Hydroxychloroquine has been effective in reducing COVID-19 mortality rates by 50%.

Hydroxychloroquine (HC) has been used over 65 years with billions of doses administered. All prescription medicines have side effects – some more severe than others. The side effects of HC are listed as headache, dizziness, loss of appetite, nausea, stomach pain, vomiting, rash, and more.

Early successes were reported from Europe using HC in treating COVID-19. The FDA issued an Emergency Use Authorization (EUA) to conduct studies of HC in the treatment of COVID-19. In early July, the FDA authorized HC to treat hospitalized COVID-19 patients. At that time, there were reports of serious heart rhythm, blood and lymph system disorders, kidney damage, and liver issues.

Two weeks later, The FDA revoked the EUA for using HC as a treatment for COVID-19. Large randomized clinical trials reported that HC was not effective and showed no benefit regarding reducing hospitalization time nor decrease in death rates.

Just prior to the revocation of the FDA’s EUA, data from global studies outside the United States prompted a groundswell of medical researchers and professionals to challenge the results of the HC testing reported in the Lancet. The Lancet is a peer-reviewed general medical journal that has been published since 1829. HC was now a drug that no one wanted to touch to treat COVID-19.

A short time later, Lancet conducted an audit of the studies and discovered errors in many areas of testing, reporting, and validity. The Lancet retracted its report and attempted to end the scandal associated with HC and COVID-19.

In early July, a peer-reviewed, open-access study was announced by the International Journal of Infectious Diseases. It described the results of 2,541 COVID-19 patients treated at the Henry Ford Health System had cut the death rate significantly without heart-related side effects.

Six hospitals participated in this study over a nearly two-month period. 13% of those COVID-19 patients treated with HC died compared to 26.4% of those untreated. That is a 50% reduction in COVID-19 mortality. No serious heart problems as mentioned in previous studies were present. The HC patients were monitored after leaving the hospital for potential heart issues. These studies have been peer-reviewed and actively analyzed.

The Henry Ford Health System believes that early treatment with dosages differing from previous studies using HC support COVID-19 treatment, health, and recovery. Many countries are expecting surges in new cases, much as the United States is seeing at present.
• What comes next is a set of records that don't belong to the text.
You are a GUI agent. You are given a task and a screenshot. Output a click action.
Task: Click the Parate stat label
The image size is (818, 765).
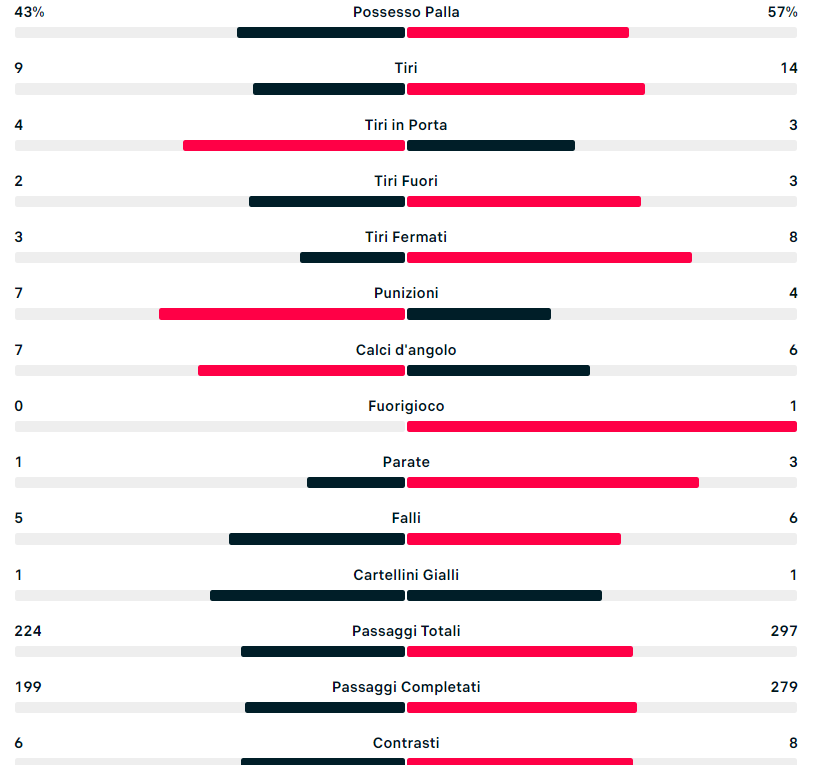coord(406,462)
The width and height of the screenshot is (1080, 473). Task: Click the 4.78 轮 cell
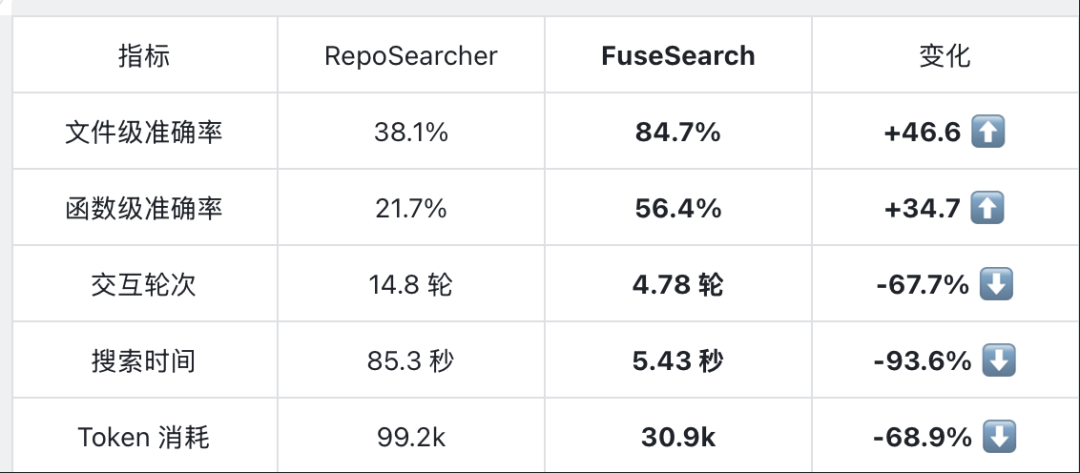(678, 284)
The treatment regimen used by the Henry Ford Health System can be effective in combatting the anticipated surge of COVID-19 in the fall and winter of 2020.

These results counter the FDA studies in that HC was a benefit in the treatment of sick and hospitalized COVID-19 patients. Was it the dosage size, timing, the number of treatments, the number of patients, or other factors that resulted in the early disqualification of HC and subsequent banning by the FDA? I do not know.
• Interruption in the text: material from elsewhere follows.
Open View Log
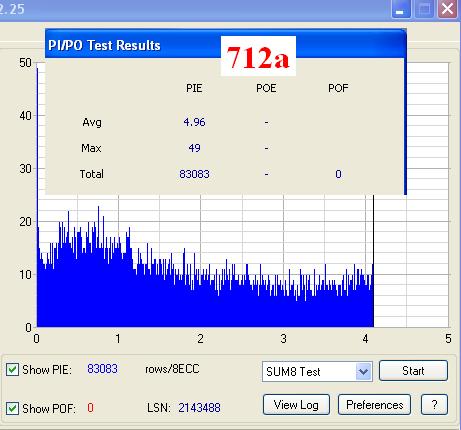 (296, 405)
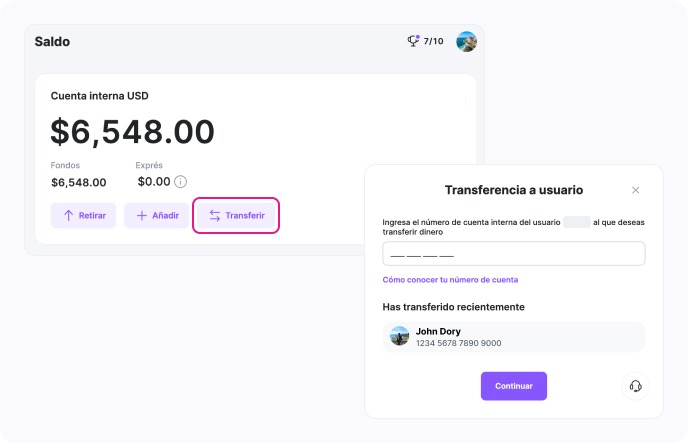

My guess is that analyses are still ongoing since the FDA has not reported the reacceptance of HC for treating COVID-19 patients. The FDA has not removed HC’s approval for use in treating malaria and arthritis. HC is a prescription drug in the United States and sold generically as Plaquenil elsewhere.

The Henry Ford Health System in-hospital mortality rate for COVID-19 patients was 18.1%. Chronic kidney, lung, respiratory, and related pre-existing conditions were most often found in those who died with or of COVID-19.
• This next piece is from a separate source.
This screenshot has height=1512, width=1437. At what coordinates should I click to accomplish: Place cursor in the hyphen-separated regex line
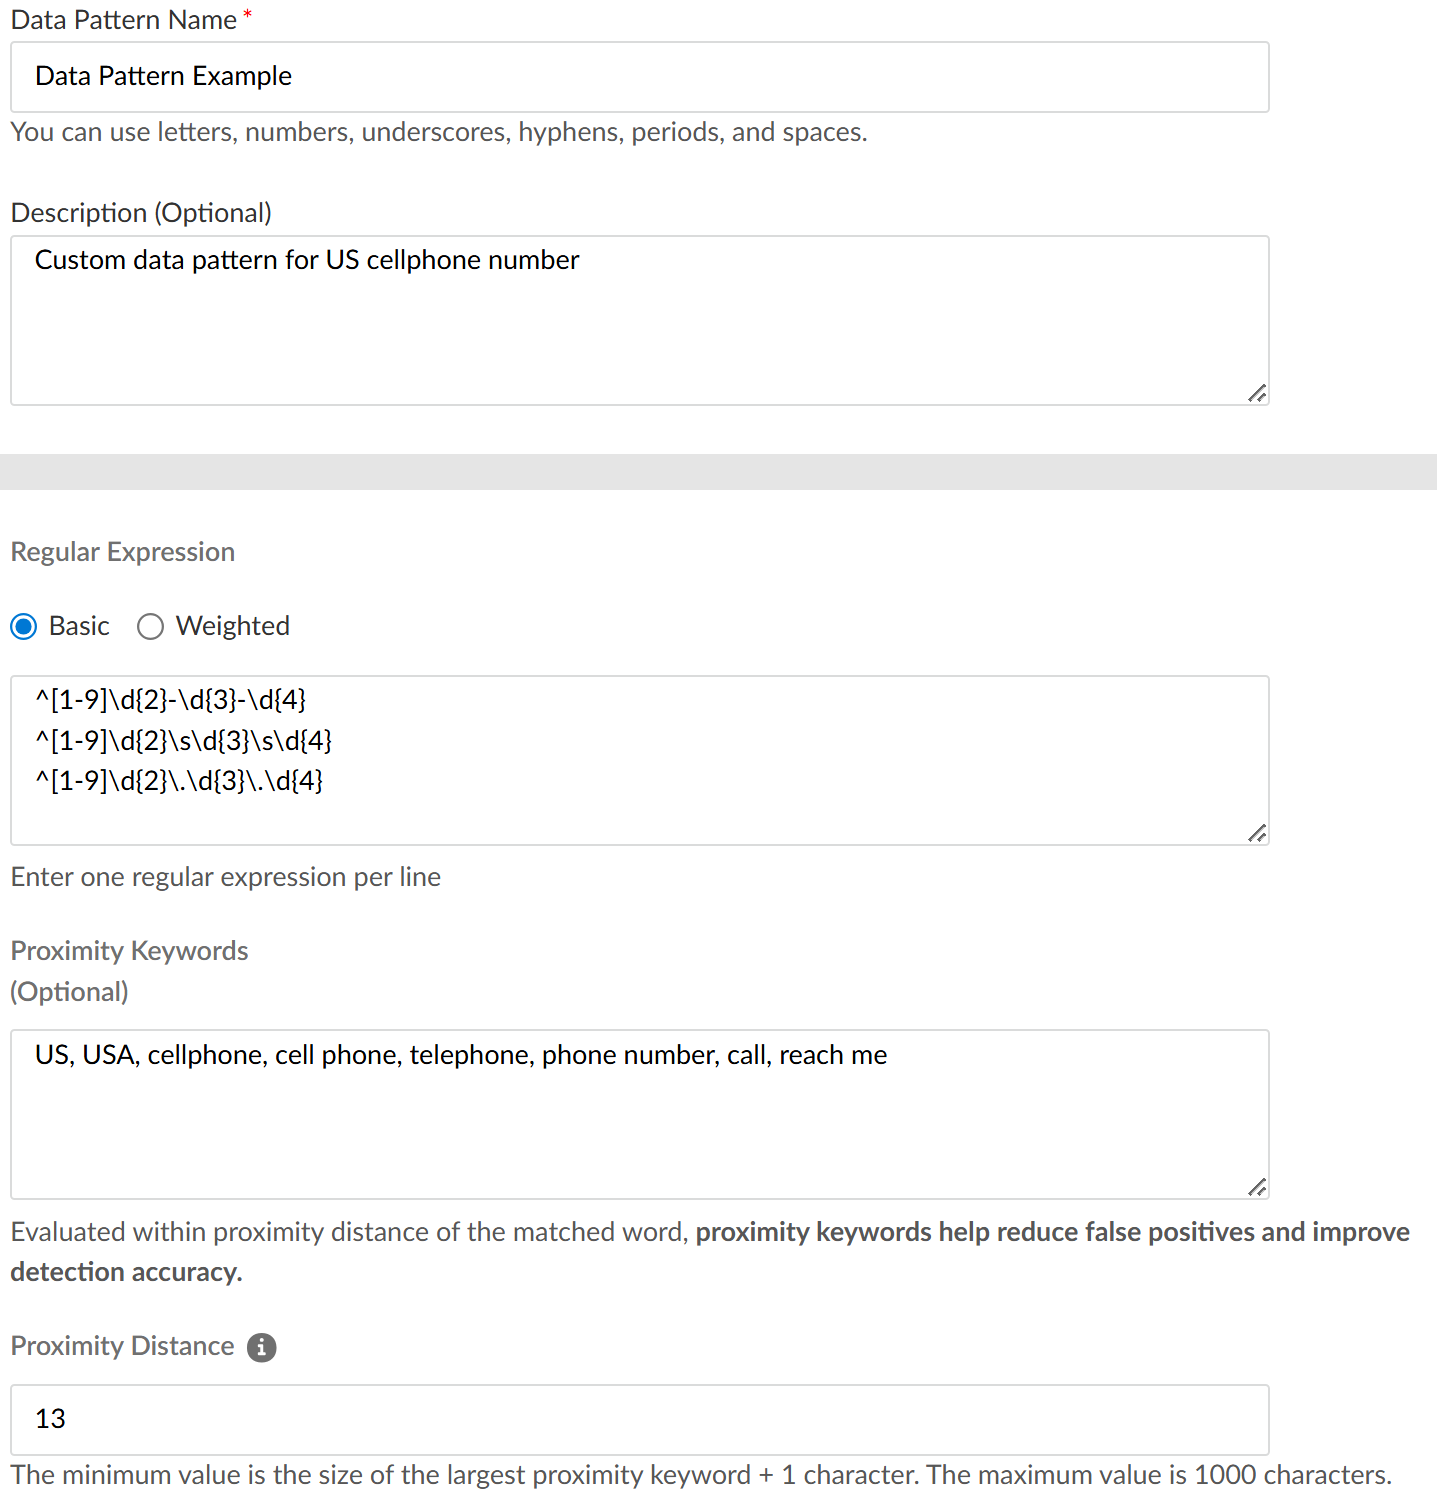(x=171, y=700)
The global mortality rate is around 6.5% as currently reported. Specifically looking at those hospitalized in the elder community of patients, the mortality rate is between 10-30% and as high as nearly 60% when patients are on ventilators.

The Henry Ford Health System strongly recommends HC treatment only in monitored hospital settings. Another study is being conducted using HC prophylactically to impede or prevent COVID-19. It is a 3,000-person, randomized, double-blind study for healthcare and other front-line workers.

Live Longer & Enjoy Life! – Red O’Laughlin – RedOLaughlin.com


2 Responses

  1. My understanding is that Hydroxychloroquine is only effective if used early on in treatment of Covid-19. If used in later phases of treatment it is not effective. I have also seen reports that it need be used in conjunction with zinc to be most effective.